Research question 1
Is there any relationship between gender and test preparation
course?
mydata <- read.table("./StudentsPerformance.csv", header = TRUE, sep = ",")
head(mydata)
## gender race.ethnicity parental.level.of.education lunch test.preparation.course math.score reading.score
## 1 female group B bachelor's degree standard none 72 72
## 2 female group C some college standard completed 69 90
## 3 female group B master's degree standard none 90 95
## 4 male group A associate's degree free/reduced none 47 57
## 5 male group C some college standard none 76 78
## 6 female group B associate's degree standard none 71 83
## writing.score
## 1 74
## 2 88
## 3 93
## 4 44
## 5 75
## 6 78
mydata$race.ethnicity <- NULL
mydata$parental.level.of.education <- NULL
mydata$lunch <- NULL
mydata$math.score <- NULL
mydata$writing.score <- NULL
mydata$reading.score <- NULL
head(mydata, 10)
## gender test.preparation.course
## 1 female none
## 2 female completed
## 3 female none
## 4 male none
## 5 male none
## 6 female none
## 7 female completed
## 8 male none
## 9 male completed
## 10 female none
Unit of observation: one student
I have found this dataset on Kaggle.com with the title Students Performance on Exams.
This sample sample size cotains 1000 units and I decided to randomly select 200 units, since we took similar size also at university.
set.seed(1)
mydata <- mydata[sample(nrow(mydata), 200), ]
head(mydata)
## gender test.preparation.course
## 836 female completed
## 679 male none
## 129 male none
## 930 female none
## 509 male none
## 471 female completed
mydata$ID <- seq(1, nrow(mydata))
head(mydata, 3)
## gender test.preparation.course ID
## 836 female completed 1
## 679 male none 2
## 129 male none 3
mydata$GenderF <- factor(mydata$gender,
levels = c("male", "female"),
labels = c("male", "female"))
mydata$TestF <- factor(mydata$test.preparation.course,
levels = c("none", "completed"),
labels = c("none", "completed"))
head(mydata, 3)
## gender test.preparation.course ID GenderF TestF
## 836 female completed 1 female completed
## 679 male none 2 male none
## 129 male none 3 male none
Now im going to check if all the assumptions are true.
First one holds, since both observations are independent.
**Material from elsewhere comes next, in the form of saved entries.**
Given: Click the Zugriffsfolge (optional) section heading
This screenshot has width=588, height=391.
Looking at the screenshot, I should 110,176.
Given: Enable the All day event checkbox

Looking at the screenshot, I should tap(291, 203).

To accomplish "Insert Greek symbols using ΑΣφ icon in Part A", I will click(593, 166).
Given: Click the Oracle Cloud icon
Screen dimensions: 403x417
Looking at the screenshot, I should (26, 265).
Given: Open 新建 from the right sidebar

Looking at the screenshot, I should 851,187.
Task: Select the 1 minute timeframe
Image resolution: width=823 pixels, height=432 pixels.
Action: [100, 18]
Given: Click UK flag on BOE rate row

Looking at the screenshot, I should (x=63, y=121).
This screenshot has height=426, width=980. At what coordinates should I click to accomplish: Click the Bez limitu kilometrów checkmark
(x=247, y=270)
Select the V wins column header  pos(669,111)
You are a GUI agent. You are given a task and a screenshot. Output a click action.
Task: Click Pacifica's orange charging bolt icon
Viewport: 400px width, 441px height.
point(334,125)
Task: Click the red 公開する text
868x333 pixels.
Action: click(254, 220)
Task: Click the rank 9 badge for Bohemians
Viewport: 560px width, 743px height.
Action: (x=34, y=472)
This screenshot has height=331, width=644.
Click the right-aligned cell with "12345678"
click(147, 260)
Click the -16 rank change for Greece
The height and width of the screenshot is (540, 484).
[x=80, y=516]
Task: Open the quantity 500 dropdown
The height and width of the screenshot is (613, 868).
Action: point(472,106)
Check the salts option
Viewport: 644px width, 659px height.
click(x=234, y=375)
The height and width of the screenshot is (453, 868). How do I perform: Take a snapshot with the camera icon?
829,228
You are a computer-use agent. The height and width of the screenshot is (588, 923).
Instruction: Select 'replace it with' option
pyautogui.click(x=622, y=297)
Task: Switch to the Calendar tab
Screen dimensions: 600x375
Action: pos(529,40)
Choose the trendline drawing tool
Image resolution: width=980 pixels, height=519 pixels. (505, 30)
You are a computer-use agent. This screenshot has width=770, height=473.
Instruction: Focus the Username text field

You cant be male and female at the same time and also you cant complete and not complete a preperation course at the same time.
Now i will conduct Pearson chi2 test and afterwards check second assumption with expected values.
H0: There is no association between the two
categorical variables.
H1: There is association between the two categorical
variables.
results <- chisq.test(mydata$GenderF, mydata$TestF,
correct = TRUE)
results
##
## Pearson's Chi-squared test with Yates' continuity correction
##
## data: mydata$GenderF and mydata$TestF
## X-squared = 6.9975e-31, df = 1, p-value = 1
We cant reject the HO(p=1).That result indicates that there is no association at all between the two categorical variables. Since this result is possible, but not very likely I also need to further check if the second assumption holds.
addmargins(results$observed)
## mydata$TestF
## mydata$GenderF none completed Sum
## male 58 31 89
## female 72 39 111
## Sum 130 70 200
round(results$expected, 2)
## mydata$TestF
## mydata$GenderF none completed
## male 57.85 31.15
## female 72.15 38.85
We can see here that all of the expected frequencies are larger than 5, which means that second assumptions is met and Pearson test is sufficient.
round(results$res, 2)
## mydata$TestF
## mydata$GenderF none completed
## male 0.02 -0.03
## female -0.02 0.02
(Male,Completed)- 0,03:
The actual number of males in our sample that completed the course
preparation test is lower than we expected (alfa=0,05).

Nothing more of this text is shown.